Библиотекарша закончила свою вступительную речь, представила залу докладчика, бросила на него напутственный взгляд и ушла за кулисы. И он остался один перед залом, один на один.

Там, в рядах, по всему залу еще двигались и пересаживались, там еще продолжали разговаривать, шептаться, слышались смешки – и он ждал. Ждал, когда усядутся и утихнут все, все до одного, все – до последнего человека. И когда, может лишь на мгновенье, этот момент наступил – когда тишина была полная, он, опустив голову, шагнул на середину сцены, помедлил, справляясь с подступившим вдруг горячим приливом волнения, потом поднял глаза, встретился с глазами зала и тихо, размеренно начал:

 
Люблю отчизну я, но странною любовью!
Не победит ее рассудок мой...
 

Да, после ему сказали, что говорил он почти час и что говорил хорошо. Сам же он и тогда не думал, чтоб говорил особенно хорошо, но знал главное: что не провалился, не опозорился. И он знал это еще во время выступления. Чувствовал и по себе и по залу.

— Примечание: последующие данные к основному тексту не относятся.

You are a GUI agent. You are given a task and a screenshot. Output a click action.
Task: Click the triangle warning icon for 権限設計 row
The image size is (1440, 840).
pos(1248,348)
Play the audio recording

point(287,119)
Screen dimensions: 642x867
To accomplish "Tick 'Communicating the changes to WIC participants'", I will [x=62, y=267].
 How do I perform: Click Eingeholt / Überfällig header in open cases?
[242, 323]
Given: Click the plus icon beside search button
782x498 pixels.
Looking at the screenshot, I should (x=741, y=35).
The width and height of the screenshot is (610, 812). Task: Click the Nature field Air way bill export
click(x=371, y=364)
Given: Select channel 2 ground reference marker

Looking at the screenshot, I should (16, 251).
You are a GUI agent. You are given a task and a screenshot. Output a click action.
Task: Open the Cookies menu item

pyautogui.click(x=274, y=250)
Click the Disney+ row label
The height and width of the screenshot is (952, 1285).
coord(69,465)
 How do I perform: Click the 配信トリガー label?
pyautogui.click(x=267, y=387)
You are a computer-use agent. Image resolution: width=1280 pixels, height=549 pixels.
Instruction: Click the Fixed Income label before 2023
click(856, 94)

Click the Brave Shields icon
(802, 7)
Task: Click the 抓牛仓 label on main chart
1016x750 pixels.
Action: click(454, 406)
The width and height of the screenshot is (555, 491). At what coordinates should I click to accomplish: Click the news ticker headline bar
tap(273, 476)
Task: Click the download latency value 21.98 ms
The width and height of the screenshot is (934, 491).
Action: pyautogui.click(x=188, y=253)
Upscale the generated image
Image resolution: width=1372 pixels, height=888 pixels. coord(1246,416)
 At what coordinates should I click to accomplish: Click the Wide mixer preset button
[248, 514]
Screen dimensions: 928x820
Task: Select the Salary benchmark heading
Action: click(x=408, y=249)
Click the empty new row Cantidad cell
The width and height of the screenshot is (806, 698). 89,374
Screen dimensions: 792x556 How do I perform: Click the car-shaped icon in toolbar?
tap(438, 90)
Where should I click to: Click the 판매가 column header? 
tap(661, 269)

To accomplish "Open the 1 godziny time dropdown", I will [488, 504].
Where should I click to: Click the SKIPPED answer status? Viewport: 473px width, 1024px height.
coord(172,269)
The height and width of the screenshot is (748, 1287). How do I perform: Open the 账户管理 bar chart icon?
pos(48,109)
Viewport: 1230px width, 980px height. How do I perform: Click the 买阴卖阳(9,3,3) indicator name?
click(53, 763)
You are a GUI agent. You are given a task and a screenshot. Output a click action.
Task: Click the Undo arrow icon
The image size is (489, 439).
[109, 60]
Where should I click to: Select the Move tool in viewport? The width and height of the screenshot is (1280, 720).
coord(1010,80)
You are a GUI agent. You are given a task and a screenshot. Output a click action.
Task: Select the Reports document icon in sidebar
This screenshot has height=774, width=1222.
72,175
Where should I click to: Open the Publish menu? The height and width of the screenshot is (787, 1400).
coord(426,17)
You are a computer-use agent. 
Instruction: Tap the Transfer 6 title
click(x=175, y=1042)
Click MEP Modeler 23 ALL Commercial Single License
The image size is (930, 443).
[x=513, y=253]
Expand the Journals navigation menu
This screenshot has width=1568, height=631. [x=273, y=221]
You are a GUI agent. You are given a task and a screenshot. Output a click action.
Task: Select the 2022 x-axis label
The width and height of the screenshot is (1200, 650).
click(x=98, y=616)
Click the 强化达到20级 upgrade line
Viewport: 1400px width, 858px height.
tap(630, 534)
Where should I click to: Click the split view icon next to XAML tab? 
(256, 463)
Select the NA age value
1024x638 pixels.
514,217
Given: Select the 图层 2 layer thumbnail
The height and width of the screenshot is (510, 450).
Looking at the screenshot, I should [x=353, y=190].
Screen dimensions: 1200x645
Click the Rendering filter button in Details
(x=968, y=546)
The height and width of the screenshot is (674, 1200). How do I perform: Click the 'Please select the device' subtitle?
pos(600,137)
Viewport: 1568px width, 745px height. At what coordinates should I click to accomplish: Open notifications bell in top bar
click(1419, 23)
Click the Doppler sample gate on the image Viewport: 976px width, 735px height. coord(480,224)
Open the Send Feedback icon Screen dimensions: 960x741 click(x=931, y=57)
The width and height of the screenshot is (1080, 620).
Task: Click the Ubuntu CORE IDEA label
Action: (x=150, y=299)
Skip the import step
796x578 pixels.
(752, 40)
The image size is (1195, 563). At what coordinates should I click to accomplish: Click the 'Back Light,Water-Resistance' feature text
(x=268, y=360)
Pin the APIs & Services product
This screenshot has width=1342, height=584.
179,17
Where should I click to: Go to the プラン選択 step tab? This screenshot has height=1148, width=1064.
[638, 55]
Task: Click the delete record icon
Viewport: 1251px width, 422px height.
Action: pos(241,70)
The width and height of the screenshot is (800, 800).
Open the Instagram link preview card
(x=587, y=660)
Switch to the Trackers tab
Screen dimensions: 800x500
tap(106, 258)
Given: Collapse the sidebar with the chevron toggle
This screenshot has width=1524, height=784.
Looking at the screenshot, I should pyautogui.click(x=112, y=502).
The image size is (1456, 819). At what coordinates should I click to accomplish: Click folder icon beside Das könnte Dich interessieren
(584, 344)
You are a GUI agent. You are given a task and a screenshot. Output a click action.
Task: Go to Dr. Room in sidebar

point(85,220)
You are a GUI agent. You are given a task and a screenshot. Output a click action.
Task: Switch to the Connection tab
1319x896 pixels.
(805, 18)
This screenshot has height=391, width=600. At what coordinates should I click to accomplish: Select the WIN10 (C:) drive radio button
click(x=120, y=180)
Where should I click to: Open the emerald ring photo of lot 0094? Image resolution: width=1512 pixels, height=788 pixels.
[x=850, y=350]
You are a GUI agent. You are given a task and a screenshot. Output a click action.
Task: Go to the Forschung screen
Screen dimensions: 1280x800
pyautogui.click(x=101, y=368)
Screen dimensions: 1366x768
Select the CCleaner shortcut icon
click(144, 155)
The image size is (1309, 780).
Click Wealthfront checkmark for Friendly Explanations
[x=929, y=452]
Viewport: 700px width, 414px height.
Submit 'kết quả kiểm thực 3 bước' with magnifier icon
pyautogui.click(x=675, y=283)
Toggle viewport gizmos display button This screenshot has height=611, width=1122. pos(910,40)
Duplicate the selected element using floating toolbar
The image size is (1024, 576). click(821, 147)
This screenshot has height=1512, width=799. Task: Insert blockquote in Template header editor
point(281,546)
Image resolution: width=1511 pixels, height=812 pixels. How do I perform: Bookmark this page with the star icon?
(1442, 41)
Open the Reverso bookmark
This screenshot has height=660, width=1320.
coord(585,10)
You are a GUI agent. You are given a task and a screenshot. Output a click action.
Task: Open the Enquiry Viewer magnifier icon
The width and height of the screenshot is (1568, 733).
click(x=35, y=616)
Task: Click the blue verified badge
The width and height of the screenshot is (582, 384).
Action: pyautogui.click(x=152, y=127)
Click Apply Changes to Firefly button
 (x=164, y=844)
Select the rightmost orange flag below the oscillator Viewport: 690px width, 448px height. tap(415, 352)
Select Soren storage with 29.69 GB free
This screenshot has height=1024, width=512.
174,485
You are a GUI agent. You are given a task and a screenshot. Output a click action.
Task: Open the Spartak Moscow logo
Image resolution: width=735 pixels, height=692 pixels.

И все же, хотя он и вышел в общем-то победителем, в первые же минуты ему было как-то неловко смотреть другим – особенно знакомым – в глаза. Будто обнажил он публично, перед целым совхозом, и собственную душу свою и вот и испытывает теперь неловкость за эту свою откровенность.

Через библиотеку он вышел на улицу, ушел за клуб, в тот же самый бурьян, и стоял там, в темноте, курил с наслаждением, отдыхая от пережитого напряжения, и радовался, что все теперь позади, прошло – и прошло, слава богу, без провала. Над степью уже по-настоящему спустилась ночь, и как приятна ему была ее прохлада, были хороши ее огни, ее звуки и шорохи!..

Уже можно было и надо было возвращаться в клуб, а он все стоял и стоял тут, в зарослях бурьяна, среди высоких мохнатых – черных и серебристых – кустов чертополоха и полыни, стоял переживал в очередной раз свое полное одиночество, и как это бывало с ним часто в подобные минуты, он одновременно и тяготился и наслаждался таким своим состоянием. Тяготился и наслаждался тягостью своего одиночества...

А потом почувствовал, что пора, и так простоял долго, ребята будут недоумевать – где он, стряхнул с себя свою меланхолию и пошел в клуб.

Он вошел в зал, и к нему сразу же подошли свои: Алик, Коля Корж, Галушко...

Петро – немножко непривычный и стесненный в выходном черном костюме – протянул ему свою темную трехпалую ладонь и явно с гордостью за него, своего помбригадира, громко сказал:

– Молодец! Молодец, Максим. Хорошо говорил. Мастер!

И потом, когда они сидели рядом и слушали выступления совхозных артистов, Петро нет-нет да и поворачивался к нему, улыбался довольный и сжимал своей клешней его руку. Да, Петро гордился им в этот вечер, это он, Максим, видел; и, если уж откровенно, и сам он тоже был горд гордостью за него всех своих бригадных ребят, а особенно, конечно, Галушко. И еще не пытался скрывать Петро – будто только вот теперь он и увидел по-настоящему его, их зеленого помбригадира, и сразу же проникся к нему какими-то особыми, доверительными и нежными чувствами.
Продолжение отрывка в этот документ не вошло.